The problems and solutions are not new. The lack of political will to fix the healthcare system unfortunately means that Gorakhpur-like crises will continue to happen with morbid frequency across the country. The real question to ask is: will these children’s death galvanize the people to demand that their leaders fix the country’s broken healthcare system? Will it force the politicians to make healthcare a serious campaign platform?

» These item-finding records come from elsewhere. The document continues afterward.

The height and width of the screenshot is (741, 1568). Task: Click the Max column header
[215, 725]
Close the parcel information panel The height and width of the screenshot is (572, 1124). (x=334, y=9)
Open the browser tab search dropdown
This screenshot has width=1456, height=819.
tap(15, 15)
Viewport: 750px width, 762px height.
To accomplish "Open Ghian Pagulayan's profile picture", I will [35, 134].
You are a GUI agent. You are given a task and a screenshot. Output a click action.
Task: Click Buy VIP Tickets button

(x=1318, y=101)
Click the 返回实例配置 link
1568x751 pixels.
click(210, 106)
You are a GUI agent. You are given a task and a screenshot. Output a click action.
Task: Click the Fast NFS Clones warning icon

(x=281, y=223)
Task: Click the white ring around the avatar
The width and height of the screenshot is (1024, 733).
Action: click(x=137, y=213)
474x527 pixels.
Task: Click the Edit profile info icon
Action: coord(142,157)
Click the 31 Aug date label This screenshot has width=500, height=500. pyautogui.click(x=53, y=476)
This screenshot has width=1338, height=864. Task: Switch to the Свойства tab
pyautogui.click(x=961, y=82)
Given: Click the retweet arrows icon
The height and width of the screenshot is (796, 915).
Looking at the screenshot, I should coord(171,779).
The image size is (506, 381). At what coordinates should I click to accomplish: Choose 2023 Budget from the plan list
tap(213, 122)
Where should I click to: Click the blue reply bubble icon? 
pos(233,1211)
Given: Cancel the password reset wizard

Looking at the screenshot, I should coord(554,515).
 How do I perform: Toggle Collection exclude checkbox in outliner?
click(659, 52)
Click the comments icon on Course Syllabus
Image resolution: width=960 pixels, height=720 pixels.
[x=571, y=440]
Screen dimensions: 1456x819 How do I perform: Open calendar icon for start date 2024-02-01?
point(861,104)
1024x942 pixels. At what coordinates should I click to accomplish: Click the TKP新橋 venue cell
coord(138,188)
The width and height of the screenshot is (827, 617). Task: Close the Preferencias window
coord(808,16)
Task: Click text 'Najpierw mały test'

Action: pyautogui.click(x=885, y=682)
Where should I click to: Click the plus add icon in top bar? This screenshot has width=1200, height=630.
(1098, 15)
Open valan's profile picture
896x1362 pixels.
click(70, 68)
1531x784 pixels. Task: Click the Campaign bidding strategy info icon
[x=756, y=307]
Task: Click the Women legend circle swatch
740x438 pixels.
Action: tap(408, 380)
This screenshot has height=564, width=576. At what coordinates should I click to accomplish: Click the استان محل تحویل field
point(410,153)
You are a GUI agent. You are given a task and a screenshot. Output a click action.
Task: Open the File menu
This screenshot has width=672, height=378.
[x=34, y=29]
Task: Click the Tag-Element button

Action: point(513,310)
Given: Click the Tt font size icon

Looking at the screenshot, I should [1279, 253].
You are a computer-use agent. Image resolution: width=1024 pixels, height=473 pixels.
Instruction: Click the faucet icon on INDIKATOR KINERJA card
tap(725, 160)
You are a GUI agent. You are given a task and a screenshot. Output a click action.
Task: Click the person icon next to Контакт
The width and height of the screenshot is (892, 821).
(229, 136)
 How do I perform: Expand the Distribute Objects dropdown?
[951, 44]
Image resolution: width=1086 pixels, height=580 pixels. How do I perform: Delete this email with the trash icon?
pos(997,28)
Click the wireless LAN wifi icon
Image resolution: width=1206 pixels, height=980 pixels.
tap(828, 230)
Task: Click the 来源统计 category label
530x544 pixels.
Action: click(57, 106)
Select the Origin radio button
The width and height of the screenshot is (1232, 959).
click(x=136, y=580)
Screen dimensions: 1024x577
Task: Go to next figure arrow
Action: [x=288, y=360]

Here, there is some soul-searching to be done. The public debate is more about the inadequate supply of healthcare than the lack of demand for it. Indian voters prefer private gains via subsidies rather than public goods such as clean water or good sanitation. There is an entire ecosystem of patronage politics based on this.

The lack of political will to fix India’s healthcare system unfortunately means that incidents like the Gorakhpur tragedy will continue to happen with morbid frequency across the country

As mentioned in these columns earlier, Monica Das Gupta, a research professor at Maryland Population Research Center, has pointed out in a research paper that voters typically prefer public funds to be used to provide private goods (such as medical care), rather than public goods (such as sanitation measures to protect the health of the population as a whole). The non-democratic regimes of East Asia achieved better outcomes by directing scarce resources on public healthcare measures rather than on providing advanced medical care.

Harsh, but true. The challenge is to make the provision of public goods a central feature of our democratic politics. That should be the deeper public policy lesson from the Gorakhpur tragedy.